The “stacked” credits are not just “lucrative” to potential SAF producers interested in the “jet fuel conversion processes;” they’re the whole ballgame. Without them, SAF has little chance of ever taking off.

“However,” explains Swanson in his lengthy, balanced report, “there is a catch.” For any future SAF producer to “receive these tax credits, a fuel must have 50% less emissions than petroleum jet fuel.”

That’s Everest-tall for ethanol and more than double RFS’s comparatively meager “20% less emissions than petroleum gas” standard for automotive fuel.

There’s more. According to Swanson, SAF emissions must comply with “standards set by the International Civil Aviation Organization” that show “SAF from corn-starch ethanol has higher emissions than petroleum jet fuel.” That means “ethanol producers do not currently qualify for the IRA tax credits.”

But wait, this is ethanol, the federally-mandated biofuel that over the last 40 years has had more lives than the hardiest barn cat.
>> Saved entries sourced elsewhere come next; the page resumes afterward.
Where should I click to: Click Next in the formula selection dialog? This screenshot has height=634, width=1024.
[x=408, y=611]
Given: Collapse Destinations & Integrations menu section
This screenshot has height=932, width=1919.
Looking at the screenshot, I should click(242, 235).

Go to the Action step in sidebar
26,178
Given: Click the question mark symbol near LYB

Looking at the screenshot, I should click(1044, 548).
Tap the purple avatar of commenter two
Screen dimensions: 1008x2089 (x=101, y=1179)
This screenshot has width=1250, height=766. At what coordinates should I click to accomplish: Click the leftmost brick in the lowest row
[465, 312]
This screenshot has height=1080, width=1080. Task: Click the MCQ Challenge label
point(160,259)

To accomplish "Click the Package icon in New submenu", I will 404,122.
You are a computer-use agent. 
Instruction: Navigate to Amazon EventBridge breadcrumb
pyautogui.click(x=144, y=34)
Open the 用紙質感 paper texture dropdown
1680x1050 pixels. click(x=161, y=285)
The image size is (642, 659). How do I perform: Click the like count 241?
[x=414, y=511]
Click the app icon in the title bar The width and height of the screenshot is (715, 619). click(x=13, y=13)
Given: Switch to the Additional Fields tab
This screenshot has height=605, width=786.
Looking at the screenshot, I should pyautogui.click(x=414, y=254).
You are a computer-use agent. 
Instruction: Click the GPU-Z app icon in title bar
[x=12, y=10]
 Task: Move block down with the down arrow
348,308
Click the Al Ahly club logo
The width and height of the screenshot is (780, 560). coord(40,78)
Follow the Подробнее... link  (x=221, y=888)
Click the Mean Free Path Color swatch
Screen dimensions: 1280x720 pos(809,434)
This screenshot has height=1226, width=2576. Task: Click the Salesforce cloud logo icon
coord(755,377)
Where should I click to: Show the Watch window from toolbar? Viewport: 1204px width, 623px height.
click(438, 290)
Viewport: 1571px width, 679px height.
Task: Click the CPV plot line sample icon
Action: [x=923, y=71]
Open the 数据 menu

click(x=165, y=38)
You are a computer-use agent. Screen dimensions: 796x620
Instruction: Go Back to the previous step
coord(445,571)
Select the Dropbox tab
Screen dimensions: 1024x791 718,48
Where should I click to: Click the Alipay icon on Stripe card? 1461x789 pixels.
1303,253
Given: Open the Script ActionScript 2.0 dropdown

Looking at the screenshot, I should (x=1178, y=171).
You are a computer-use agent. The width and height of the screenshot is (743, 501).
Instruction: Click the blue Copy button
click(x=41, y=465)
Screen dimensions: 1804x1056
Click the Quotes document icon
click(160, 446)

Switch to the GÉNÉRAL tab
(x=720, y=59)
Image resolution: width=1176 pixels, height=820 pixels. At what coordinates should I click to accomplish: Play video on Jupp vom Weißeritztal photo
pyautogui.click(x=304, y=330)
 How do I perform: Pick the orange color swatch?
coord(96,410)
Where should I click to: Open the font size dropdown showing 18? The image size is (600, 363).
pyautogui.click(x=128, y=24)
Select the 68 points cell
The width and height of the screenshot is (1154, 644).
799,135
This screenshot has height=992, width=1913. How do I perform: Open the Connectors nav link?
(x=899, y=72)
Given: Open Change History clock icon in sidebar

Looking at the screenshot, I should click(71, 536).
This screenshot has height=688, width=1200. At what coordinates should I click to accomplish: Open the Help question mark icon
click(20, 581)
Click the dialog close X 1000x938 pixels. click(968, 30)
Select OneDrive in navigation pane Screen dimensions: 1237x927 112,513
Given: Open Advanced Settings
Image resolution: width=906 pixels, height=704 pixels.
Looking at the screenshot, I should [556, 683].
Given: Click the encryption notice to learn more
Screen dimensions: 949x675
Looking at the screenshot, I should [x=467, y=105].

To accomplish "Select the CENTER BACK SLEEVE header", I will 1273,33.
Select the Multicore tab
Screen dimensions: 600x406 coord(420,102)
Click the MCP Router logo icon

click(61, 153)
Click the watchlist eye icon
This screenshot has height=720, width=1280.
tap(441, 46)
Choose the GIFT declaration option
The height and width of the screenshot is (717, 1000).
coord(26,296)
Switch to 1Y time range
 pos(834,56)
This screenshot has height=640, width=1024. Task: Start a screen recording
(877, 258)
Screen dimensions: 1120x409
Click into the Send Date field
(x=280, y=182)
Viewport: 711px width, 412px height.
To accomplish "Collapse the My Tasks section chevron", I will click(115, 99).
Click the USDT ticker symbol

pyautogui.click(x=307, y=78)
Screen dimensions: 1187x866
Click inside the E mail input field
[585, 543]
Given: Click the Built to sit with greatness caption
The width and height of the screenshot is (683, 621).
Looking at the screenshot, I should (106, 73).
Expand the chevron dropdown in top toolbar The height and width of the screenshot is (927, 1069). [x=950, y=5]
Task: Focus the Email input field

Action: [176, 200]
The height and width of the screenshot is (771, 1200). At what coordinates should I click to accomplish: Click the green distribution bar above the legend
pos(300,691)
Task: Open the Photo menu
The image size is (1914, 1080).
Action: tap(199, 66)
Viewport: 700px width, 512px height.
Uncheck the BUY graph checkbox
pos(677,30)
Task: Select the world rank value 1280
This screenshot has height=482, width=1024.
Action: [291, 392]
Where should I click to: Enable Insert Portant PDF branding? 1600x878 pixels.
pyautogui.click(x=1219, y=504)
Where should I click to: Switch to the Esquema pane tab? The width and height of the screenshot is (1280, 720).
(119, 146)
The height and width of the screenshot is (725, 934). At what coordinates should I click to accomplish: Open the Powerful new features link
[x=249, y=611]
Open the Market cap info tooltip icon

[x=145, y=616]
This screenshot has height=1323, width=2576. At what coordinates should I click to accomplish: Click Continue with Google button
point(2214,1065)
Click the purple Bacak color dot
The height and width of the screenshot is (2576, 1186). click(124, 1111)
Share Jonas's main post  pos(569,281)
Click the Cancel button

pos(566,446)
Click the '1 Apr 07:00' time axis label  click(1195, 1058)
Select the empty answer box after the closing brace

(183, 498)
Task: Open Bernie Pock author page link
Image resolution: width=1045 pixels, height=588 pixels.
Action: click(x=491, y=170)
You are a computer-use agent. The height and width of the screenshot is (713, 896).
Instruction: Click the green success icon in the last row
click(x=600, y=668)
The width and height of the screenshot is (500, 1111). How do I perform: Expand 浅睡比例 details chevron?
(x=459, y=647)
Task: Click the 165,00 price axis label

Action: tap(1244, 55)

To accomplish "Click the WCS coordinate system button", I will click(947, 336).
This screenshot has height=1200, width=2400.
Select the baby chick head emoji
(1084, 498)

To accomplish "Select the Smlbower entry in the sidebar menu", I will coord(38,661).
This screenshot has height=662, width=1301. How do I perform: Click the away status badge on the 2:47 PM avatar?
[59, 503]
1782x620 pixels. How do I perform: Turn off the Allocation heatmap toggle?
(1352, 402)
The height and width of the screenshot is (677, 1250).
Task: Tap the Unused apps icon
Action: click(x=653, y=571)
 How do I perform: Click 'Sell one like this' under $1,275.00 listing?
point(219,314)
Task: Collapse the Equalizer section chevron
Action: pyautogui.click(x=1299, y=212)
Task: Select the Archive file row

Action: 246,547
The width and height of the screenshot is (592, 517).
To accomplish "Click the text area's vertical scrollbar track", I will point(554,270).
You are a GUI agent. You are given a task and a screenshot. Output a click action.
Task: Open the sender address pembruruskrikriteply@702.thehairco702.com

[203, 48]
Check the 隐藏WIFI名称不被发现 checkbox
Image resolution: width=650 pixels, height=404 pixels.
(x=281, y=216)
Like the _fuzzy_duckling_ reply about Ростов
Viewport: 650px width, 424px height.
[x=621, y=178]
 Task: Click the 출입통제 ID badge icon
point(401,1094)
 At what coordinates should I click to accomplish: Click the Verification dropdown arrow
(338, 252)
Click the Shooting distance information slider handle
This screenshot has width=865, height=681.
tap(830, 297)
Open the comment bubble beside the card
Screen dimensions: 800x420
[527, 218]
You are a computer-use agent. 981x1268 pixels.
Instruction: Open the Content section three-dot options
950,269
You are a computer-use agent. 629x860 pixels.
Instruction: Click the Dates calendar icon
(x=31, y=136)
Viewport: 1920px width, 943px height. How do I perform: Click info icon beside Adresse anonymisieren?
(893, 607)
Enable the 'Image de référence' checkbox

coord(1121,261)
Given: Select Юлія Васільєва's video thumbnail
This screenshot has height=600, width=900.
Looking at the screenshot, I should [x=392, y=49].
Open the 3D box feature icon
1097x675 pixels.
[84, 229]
It’s survived decades of sketchy economics, questionable carbon emissions data, and most recently, the fast rise of electric vehicles.

To win the SAF fight, Swanson notes, the Biden Administration — under intense pressure from Big Ag’s ethanol lobby and USDA’s advocacy — needed to rejigger the SAF emissions rules just to get ethanol into the game.

So “The Biden Administration formally stated in December that the Treasury Department will adopt a different model to calculate ethanol’s emissions for SAF. This model is called GREET,” or, in bureaucrat-speak, Greenhouse Gases, Regulated Emissions and Energy use in Technologies.

Better yet, this new, customized model yielded a new, customized emission number. “According to GREET, corn ethanol represents a 43% reduction in emissions from petroleum gasoline.”

I know, a miracle, right?

While that number still doesn’t clear SAF’s steeper hurdle to unlock IRA’s tax-credit gold mine, says Swanson, “…using GREET will certainly reduce the emission gap between ethanol SAF and the 50% threshold — if not eliminate it completely.”

“Moreover,” adds Swanson, “exploring how GREET determines the emissions of ethanol will reveal how ethanol producers could surpass the 50% threshold.” The most obvious places to start are “the three largest sources of emissions for corn ethanol … corn production, biorefining, and land use change.”

Of the three, biorefining offers an extraordinary example of how this novel, Department of Treasury math magically makes ethanol “green” enough to enter SAF’s tax-credit heaven.

For example, under GREET, just “Switching from natural gas to renewable natural gas” during ethanol’s refining process, then employing “carbon capture and sequestration … would reduce the carbon intensity of ethanol SAF” to meet the necessary IRA threshold.

In other words, potential SAF refiners can grab the biofuel’s tax credit billions by first grabbing carbon credits generated by other heavily-subsidized, deeply controversial federal “green” programs like methane-making manure digesters and carbon-capture pipelines.